CCP and Mojo?

This may be an overly technical / bizarre question for this forum, but I tried to put it into the most suitable place I could think of. I don’t know if this will ever reach CCP Devs, but curiosity got the better of me nontheless.

After looking at the 2023 fanfest keynote (admittedly a tad late), one of the more interesting points to me was CCP’s ambition to update their python engine to Python 3.

Now with the new Mojo language on the rise, which makes some hefty performance promises, I can’t help but think that there is huge potential for CCP here considering abundance (I presume) of performance challenges there must be involved with maintaining a modern game engine in Python.

Anyhow, I could not see that CCP had made any comments about this.

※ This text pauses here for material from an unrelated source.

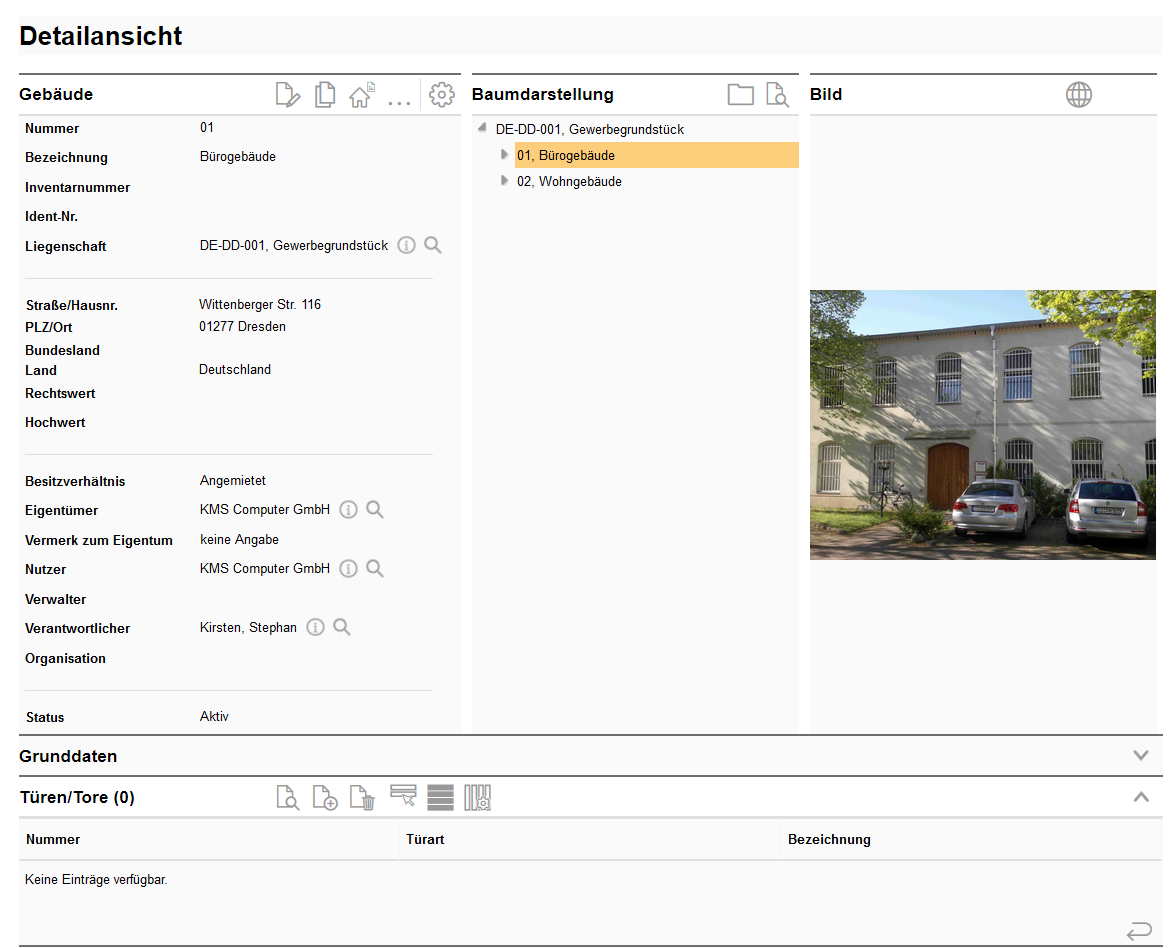The image size is (1169, 948).
Task: Click the Türart column header
Action: (x=425, y=839)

But I would certainly be interested to hear more about the viability and possibilities of such tech for EVE.

That’s it, random thought of the day. Thanks for reading.

Graff.

Mojo says it’s a language for AI development. The monolith (or the microservice based Quasar) is not AI.

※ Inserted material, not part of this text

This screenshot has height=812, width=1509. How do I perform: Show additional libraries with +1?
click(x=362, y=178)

They do certainly plaster AI all over their website, I assume this is mostly for marketing reasons. But as far as I understand it is not strictly for AI or limited to that field, it just lends itself well to that use case since it allows you to leverage multiple CPU, and more notably, GPU cores in python, which is of course the primary language within the AI field as of today, but somewhat limited when it comes to concurrency and/or parallelism. I could see how these possibilities could lends itself equally well to an application such as EVE.

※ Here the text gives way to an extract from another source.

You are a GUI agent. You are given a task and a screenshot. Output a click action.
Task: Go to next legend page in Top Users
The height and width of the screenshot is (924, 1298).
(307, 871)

That being said, I have no knowledge of CCP’s infrastructure and how things work under the hood (if there are resources on that I’d be very interested in some pointers), so this post is entirely built the speculation that rendering and the types of real-time physics simulations required for EVE’s mechanics are written in python, in which case I can see Mojo being at least somewhat interesting to them.

If I’ve got it all wrong than I’m happy to learn more!

They have some blog posts about their microservice architecture codenamed „Quasar“. That blog post details some stuff about using golang and gRPC in new services, the historic use of Stackless Python and the move off of CarbonIO. Most of the new stuff is pretty standard industry wise. Protocol buffers as the wire schema / serialization, gRPC as the network RPC protocol, and a generic server language to power it all. Whether it’s the old Python or new golang. Or it could have been Java or C++ or Rust or… these languages don’t really make that much of a difference when it comes to unlocking power of chips (just the drivers for interfacing with low level hardware are usually C by default, so a good C binding is what’s needed, and we’ve had SWIG for years so that’s a solved problem).

The main thing these languages influence is the developer experience, long term support/viability of the language, and the associated business costs and risks for adopting it. Usually jumping onto a new small language is a tough sell to the business unless it has some very clear distinctions. Mojo claims theirs is AI, so while interesting on its own merit it would likely only be used at CCP for an AI related project. Like if they decided to use an LLM to actually make an Aura assistant.

Would be great to bring her to life. Well, as long as she laughs at you every time you die anyway.